Remembering 9/11: Rochester University Professors Reflect on the Attacks


by Chloe Bachman

Digital Director


September 11, 2001 is a day in history Americans will never forget. Every year we remember the terrorist attacks that occurred on that day, the many lives lost and how it changed our nation forever. Two Rochester University professors reflect on this day and what it means to them.

Rochester University students gather at the flags after being told about the terrorist attacks on September 11, 2001

Every person who was in America during the twin tower attacks can remember what they were doing and where they were when the attacks happened. This tragic event changed our country forever. Professor and Chair of Mass Communication Dr. Carol Cooper said, “I was with fellow teachers having morning devotions when our pastor came in and told us what was happening.

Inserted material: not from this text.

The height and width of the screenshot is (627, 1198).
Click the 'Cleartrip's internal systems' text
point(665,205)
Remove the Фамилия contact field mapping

We stopped and prayed before some went into the youth building and turned on the TV. I was teaching Pre-K at the time and throughout the morning several parents came to pick up their children.” Cooper is not the only one who recalls what emotions they felt when hearing about what was happening in New York City.

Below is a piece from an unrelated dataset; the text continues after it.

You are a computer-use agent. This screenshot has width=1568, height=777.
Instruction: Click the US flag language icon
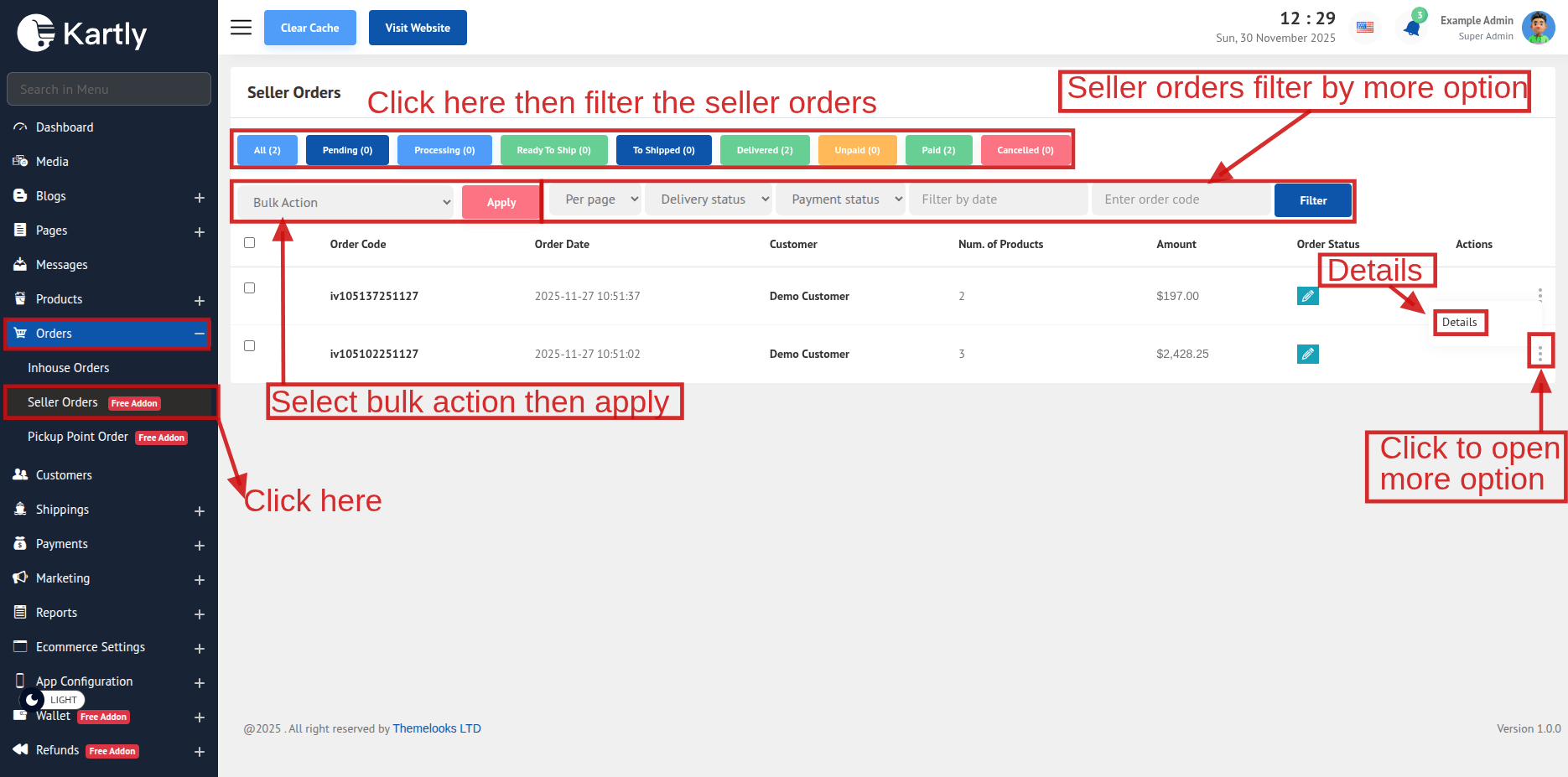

Although Associate Professor of Education James Dawson is not an American citizen he still was on his way to Rochester University when the attacks happened. Dawson said, “I was on I-75 at 12 Mile Road heading to campus. When I went into chapel at about 10:45 a.m. the TV was showing the news reports, but many students hadn’t heard about the attacks and were carrying on conversations with their friends and not paying attention to the TV; until it was drawn to their attention by the person conducting chapel. The environment quickly became very somber,” said James Dawson. The attacks of 9/11 were felt worldwide.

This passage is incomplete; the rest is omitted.